Our modern way of life is centered on megacities. This will continue and the percentage of the global population living in cities will soon rise 80%. We are all looking for greener cities and a healthier life. Urban farming, rooftop gardening, vertical gardens, biological concrete … all offer a vision of an urban architecture with an added layer of sustainability.
The precursor of this interest for giving more visibility to nature in the city is Patrick Blanc, a french botanist working at the French National Centre for Scientific Research, specializes in plants from tropical forest. He is the creator of the Vertical Garden ( Mur Végétal), the first one was made for Cité des Sciences in 1986. Blanc’s gardens are transformative as the flora is constantly evolving. The botanist uses his profound knowledge of plant life, particularly drawing inspiration from flora found in Thailand and Hawaii. He creates patterns of colour mostly with a large green palette. During the first two decades of Blanc’s experimentation, architectural firms showed little interest. It was only decades later, after he had executed a large number of projects for private homeowners, international hotels, museums and luxury brands such as Chanel, that the architectural world has become interested in the potentiality of vertical gardens. One of his most famous creation is for the Musée du quai Branly, Paris in 2004 during an interesting video interview he explains this realization.
Another idea called “Farmscrarper” could make our cities greener by cultivating plant or animal life within skyscrapers. The idea of a vertical farm has existed since the Hanging Gardens of Babylon. The modern version of vertical farming uses techniques similar to glass house. Dickson Despommier a professor of environmental health sciences at Columbia University in New York City, developed this idea of vertical farming in 1999 with graduate students in a medical ecology class. This might be a solution for feeding people in the future in a “locavore” way.

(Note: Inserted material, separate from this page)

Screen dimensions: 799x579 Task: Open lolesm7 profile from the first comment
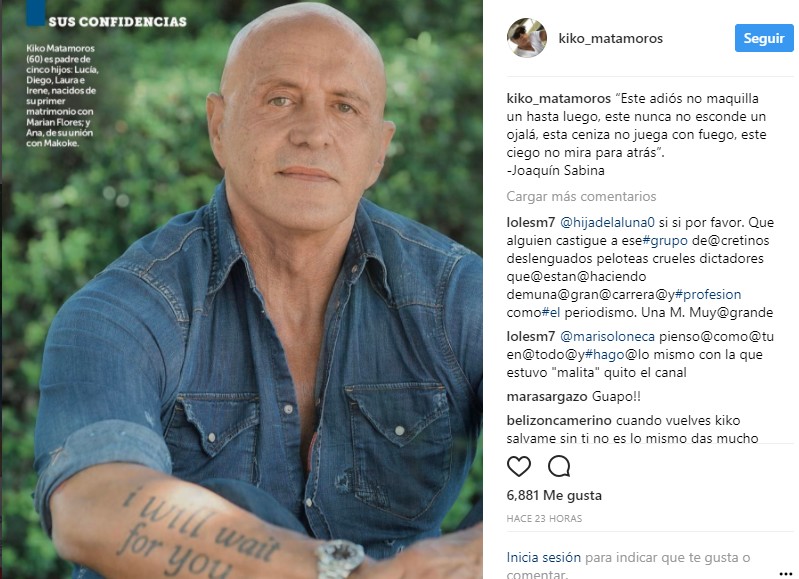click(530, 223)
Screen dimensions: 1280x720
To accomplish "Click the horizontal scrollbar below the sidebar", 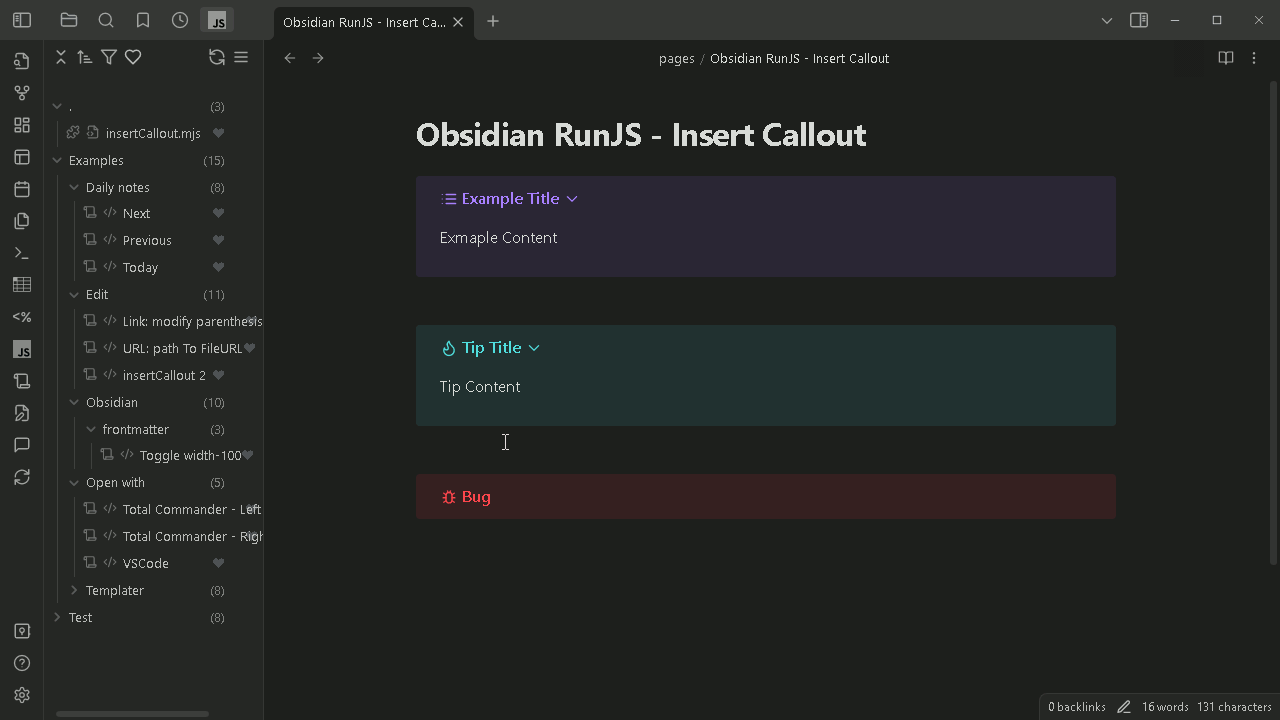I will 131,714.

We know that we need trees to keep a breathable air in our megacities. Bosco Verticale – the Vertical Forest – is a project for metropolitan reforestation that contributes to the regeneration of the environment and urban biodiversity. On flat land, each Vertical Forest equals, in amount of trees, an area of 10.000 sqm of forest. Space that you never find in the center of a city!
The first example of this vertical densification of nature within the city is composed of two residential towers of 110 and 76 meters height. Realized in the centre of Milan those towers will host 900 trees. The structure is completed and is currently proceeding with the construction of facades and facilities. The towers run with a system that optimizes, recuperates and produces energy. The diversity of plants produce humidity and a microclimate which can absorb CO2 and dust particles, producing oxygen and protect from radiation and acoustic pollution. The quality of living spaces is improved and energy is saved. Plant irrigation are produced mostly through the filtering and reuse of the grey waters produced by the building.
A spanish team of researchers: the Structural Technology Group recently developed a “Biological Concrete”. This building material incubates, encourages and accelerates the growth of a select group of organisms, such as lichens, moss, micro algae, and fungi. The speed at which the concrete fosters it microorganism communities is key: ensuring aesthetic appeal ahead of blotchy buildings was paramount in the researchers concerns.Thanks to the biological cover that grows on the concrete, it acquires thermal, environmental and aesthetic helpful. This concrete has the ability to capture solar energy and CO2, it insulates and regulates the temperature inside the building, according to the species that are installed on concrete, different colors can adorn the facades forming a living painting.
What is exciting with all those innovations is that they create conditions conducive to life. We can now imagine the green cities of our near future.